I take her hand and bring it to my lips and slowly lower it until she can’t deny how badly I want her. She gasps, but she doesn’t move her hand. “I do want you, Jenni. I want you so much, but tonight isn’t the right time. When we come together, I don’t want alcohol to spur your decision to be with me.”

She doesn’t reply, only turns back to the ocean drenched in moonlight. Her hand slowly leaves my erection and I close my eyes, wishing she were still touching me.

“You scare me, Rod. You’re such a good man and you make me want things and feel things that I thought I’d never experience again. And you’re right. Maybe the alcohol is making me braver than normal because I never would have admitted that sober.”

“Oh, baby, I’m scared too.” I’ve not been with anyone that mattered since Grace. “How long has it been for you?”

“A few years after Bryan died, I tried going out, but it didn’t feel right. The guy was an old friend from school, and we decided we needed to stay in the friend zone. So, it’s been six years. How about you?”

“Grace has been gone for almost ten years. I had no interest in dating, but about five years after she passed, I met someone that wanted the same thing I did—sex without emotions or expectations. Just sex.”

She nods and starts talking, and my heart begins to break. “Bryan was in an accident. He didn’t die right away. He was rushed into surgery where they tried to put him back together. He was paralyzed and the doctors were hopeful his health would improve. For a long time, I watched him fight to accept he’d never walk again. He refused to let me bring him home. He was such an amazing man and he didn’t want to be a burden to me. It would have been hard, but I wanted him home. With me. But he couldn’t—or wouldn’t—understand that. About six months after the accident, I got a call in the middle of the night that he’d had a massive heart attack and passed. I wasn’t even there to hold his hand or to tell him how much I loved him.”

Her soul-crushing sobs tear at my emotions. I reach over and pull her into my lap, cradle her in my arms, and let her cry. She’s probably held it inside for all these years. I should know.
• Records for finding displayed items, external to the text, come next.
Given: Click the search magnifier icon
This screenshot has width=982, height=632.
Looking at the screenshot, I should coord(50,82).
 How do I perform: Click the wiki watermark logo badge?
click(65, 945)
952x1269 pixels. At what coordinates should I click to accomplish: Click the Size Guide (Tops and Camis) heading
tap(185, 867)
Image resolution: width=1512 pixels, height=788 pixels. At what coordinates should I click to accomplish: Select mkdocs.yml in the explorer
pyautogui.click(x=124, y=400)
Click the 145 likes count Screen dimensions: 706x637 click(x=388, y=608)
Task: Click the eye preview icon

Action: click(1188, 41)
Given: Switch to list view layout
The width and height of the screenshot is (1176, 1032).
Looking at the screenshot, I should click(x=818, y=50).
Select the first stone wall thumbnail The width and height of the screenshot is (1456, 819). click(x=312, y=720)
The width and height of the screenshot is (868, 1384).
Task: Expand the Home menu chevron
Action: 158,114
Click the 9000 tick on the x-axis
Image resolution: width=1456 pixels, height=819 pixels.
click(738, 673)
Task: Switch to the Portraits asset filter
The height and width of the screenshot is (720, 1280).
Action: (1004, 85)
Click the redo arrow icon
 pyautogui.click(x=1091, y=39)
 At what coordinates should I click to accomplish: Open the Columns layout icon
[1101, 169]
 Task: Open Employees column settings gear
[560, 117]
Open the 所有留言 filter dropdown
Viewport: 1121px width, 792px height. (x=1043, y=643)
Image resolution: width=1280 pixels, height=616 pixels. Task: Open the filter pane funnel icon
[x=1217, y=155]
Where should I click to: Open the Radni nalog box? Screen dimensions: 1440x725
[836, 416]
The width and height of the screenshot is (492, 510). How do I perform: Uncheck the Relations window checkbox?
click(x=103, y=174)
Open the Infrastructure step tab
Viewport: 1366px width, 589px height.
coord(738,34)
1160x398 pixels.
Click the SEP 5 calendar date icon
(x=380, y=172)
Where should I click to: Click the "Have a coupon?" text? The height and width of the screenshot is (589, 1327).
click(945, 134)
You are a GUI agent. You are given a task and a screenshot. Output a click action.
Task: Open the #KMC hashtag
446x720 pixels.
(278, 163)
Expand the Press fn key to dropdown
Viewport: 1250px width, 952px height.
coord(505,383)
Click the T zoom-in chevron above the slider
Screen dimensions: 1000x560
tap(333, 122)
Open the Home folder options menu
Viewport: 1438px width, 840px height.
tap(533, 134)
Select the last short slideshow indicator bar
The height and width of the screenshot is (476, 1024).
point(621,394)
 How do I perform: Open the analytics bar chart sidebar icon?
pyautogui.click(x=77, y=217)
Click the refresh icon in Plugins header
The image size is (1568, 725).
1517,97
When she quiets and then sighs, I wipe away her tears. “He knew, sweetheart. He knew how much you loved him because he loved you just as hard.”

My words start another emotional release. I let her cry and my own tears join hers. Once her sobs subside, I find my own story spilling from my lips.

“Grace was sick years before she passed. We’d wanted to start a family, but it never happened. We both went for testing and they found a mass around an ovary. It was cancer. She had a hysterectomy and chemo. She fought so hard to stay with me. At the end, as much as I wanted her to stay, I couldn’t stand seeing her in such pain. I had to let her go. Watching someone you love die is the most painful thing in the world. They kept her on morphine at the end and she never woke up. I wasn’t able to say goodbye or tell her how much I would always love her either. It ripped my heart out and for a long time, it was like I couldn’t breathe.”

Jenni rests her hand over my heart and looks into my eyes. “She felt your love around her as she passed, Rod. It eased her way. I know it did. We’re both so lucky to have had them in our lives.”

This time it’s Jenni who reaches up and wipes away my tears. She rests her head on my shoulder, and for a while there is no need to say anything. As if a switch flips inside my head, I know that Jenni is the one I’ll be with for the rest of my life. I shut my eyes and surrender.

As close as we are, I don’t trust myself inside the truck. I want her too intensely. “Come on, let’s go for a walk on the beach. It’s always been the place I go to when I’m at a low point. It’s soothing to my soul.”

“Are you sure? The sign back there says private property.”

I grin and open the truck door and help Jenni down. “I’m sure. I know the owner.”

Which isn’t a lie since the owner is me.